The outcome of this explosion is an outbreak of a cutaneous rash and a condition called shingles. There are approximately one million new cases each year in the United States. Pain, itching, or tingling where the rash is destined to develop in a few days typically heralds the reactivation of the virus. The patient may also have symptoms consistent with a viral infection with headache, chills, malaise and occasional photophobia. A blistered rash typically appears on one side of the body along a well-defined strip of skin (a “dermatome”) and involves the thorax (chest, back, abdomen) or less commonly the face. The rash is erythematous and raised with clusters of clear vesicles. These vesicles will form over roughly a week and then crust over with drying and ultimately healing.
Unfortunately, for up to 20-30% of patients, a painful condition called “post herpetic neuralgia” (PHN) will develop. These patients will have varying degrees of burning and lancinating pain that can last weeks to many years. The pain of PHN can be very intense and often makes even the lightest touch to the area excruciating. We believe that there is likely a correlation between the degree of disruption of normal anatomy from the virus and the degree of pain. The visible viral disruption of the skin may be the “tip of the iceberg” for the overall damage that has occurred. The ganglion near the spinal cord, which is not visible, can create terrible pain problems because of its important pain modulating function.

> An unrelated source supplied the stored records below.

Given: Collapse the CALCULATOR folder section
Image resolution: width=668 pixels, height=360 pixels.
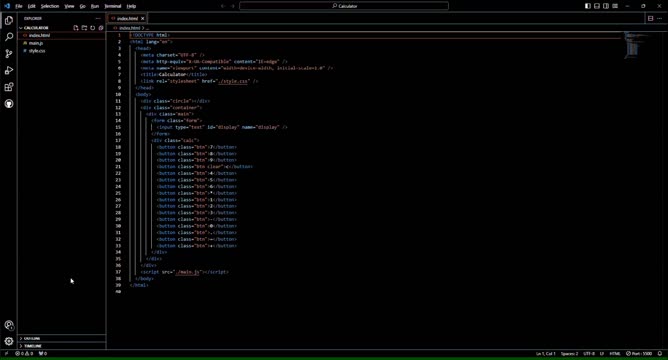Looking at the screenshot, I should [x=34, y=28].
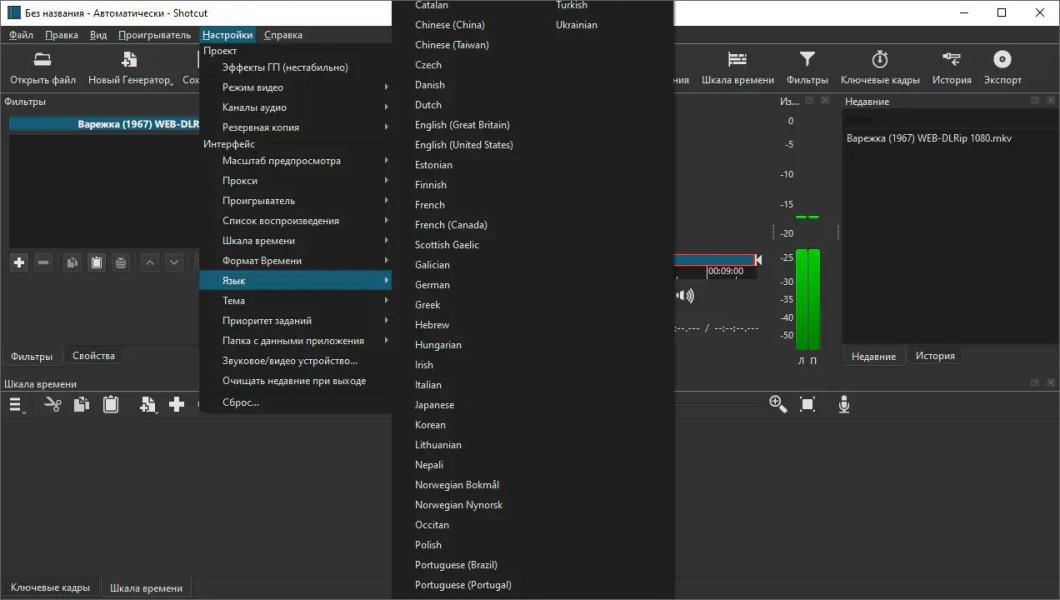Click the 'Сброс...' menu entry
The image size is (1060, 600).
click(240, 403)
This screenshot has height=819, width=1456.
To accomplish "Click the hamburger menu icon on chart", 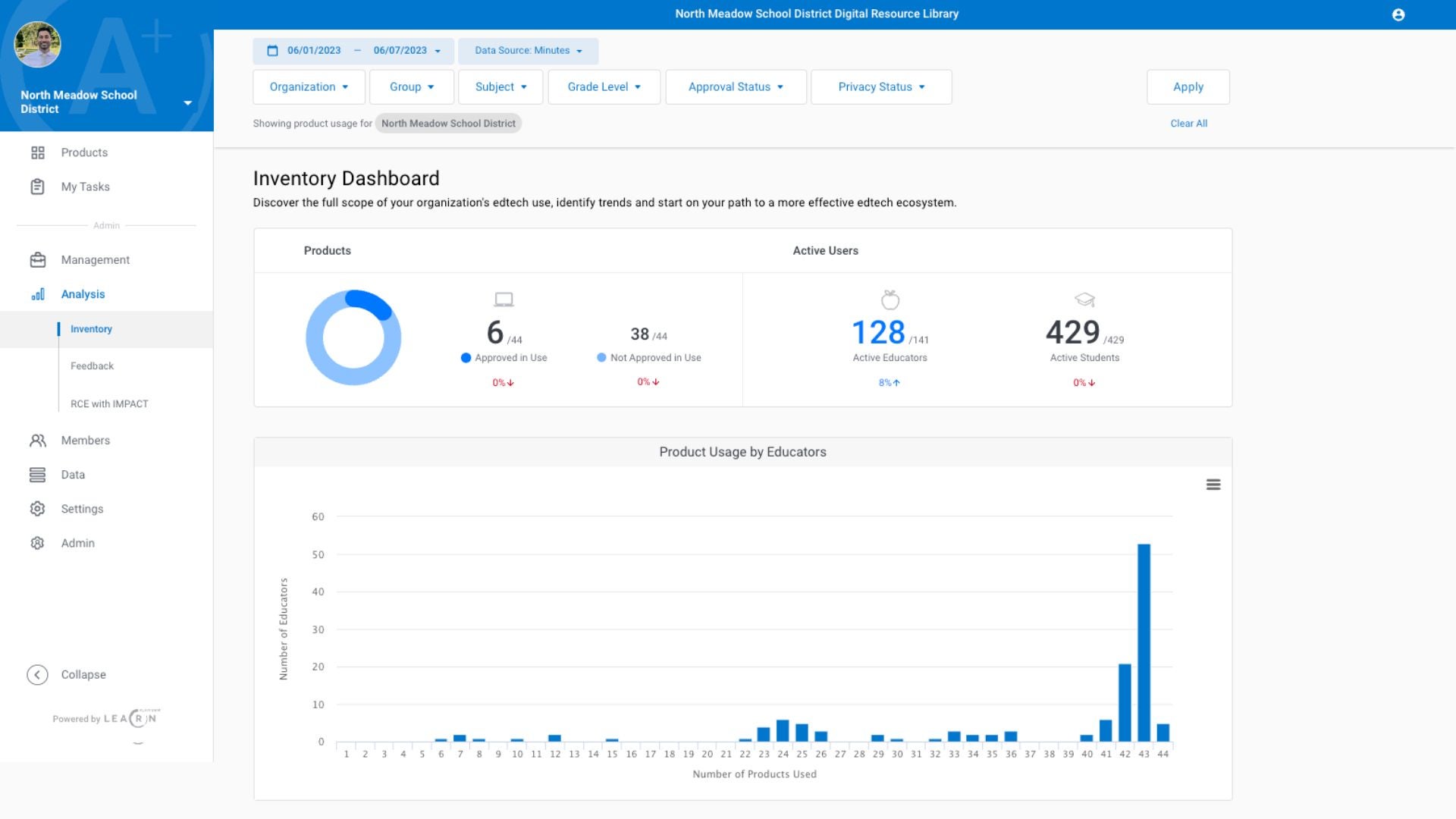I will coord(1213,484).
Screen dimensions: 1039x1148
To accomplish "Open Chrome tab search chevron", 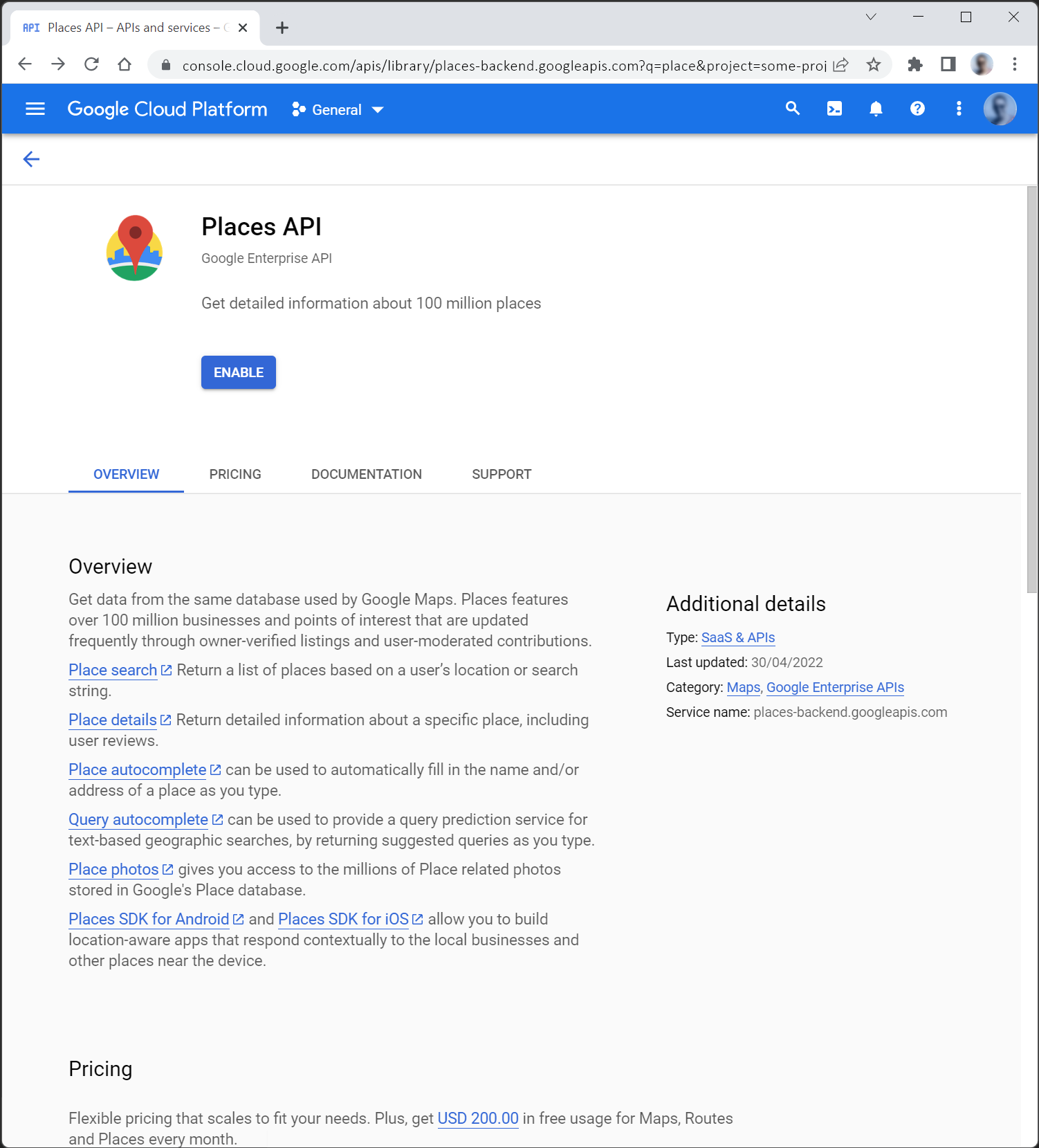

Treatment of PHN can be very frustrating, as we are dealing with severely damaged nerves that may be destined to send pain signals forever. The neuropathic (nerve pain) that arises often requires a multi-drug regimen including topical agents, anticonvulsants, antidepressants, anti-inflammatories and narcotics. In spite of strong medications and expert care, medical treatment fails to adequately treat pain in 40-50% of PHN patients. If medical management fails, more aggressive treatment with peripheral nerve stimulation can be utilized. Peripheral nerve stimulators are placed under the skin and apply electrical stimulation painful to nerves, decreasing transmission of pain impulses and often making the patient much more comfortable.
What is very clear is that PHN is a very troublesome pain problem and the best situation is to avoid an outbreak in the first place. There is now a vaccine (Zostavax) for those over 60 years of age to help prevent shingles and hence PHN. It appears the occurrence of shingles is reduced overall by about 50% with the vaccine. This is a huge benefit given the large number of new cases each year. If one does have an outbreak of shingles, the incidence of PHN can be dramatically reduced by early treatment with anti-viral drugs. The patient needs to be alert to the early prodromal symptoms and notify their physician if shingles is suspected…a day or two matters!
Most of us have had the dubious opportunity to contract chicken pox and therefore are “at risk” for shingles and post herpetic neuralgia. Remember, it is far better to prevent contracting herpes than trying to treat it. Talk to your physician about whether you are a candidate for the vaccine. If you already have contracted shingles, be alert to the early symptoms and get rapid treatment through your primary physician. Lastly, if you already have post herpetic neuralgia, get expert help for its management.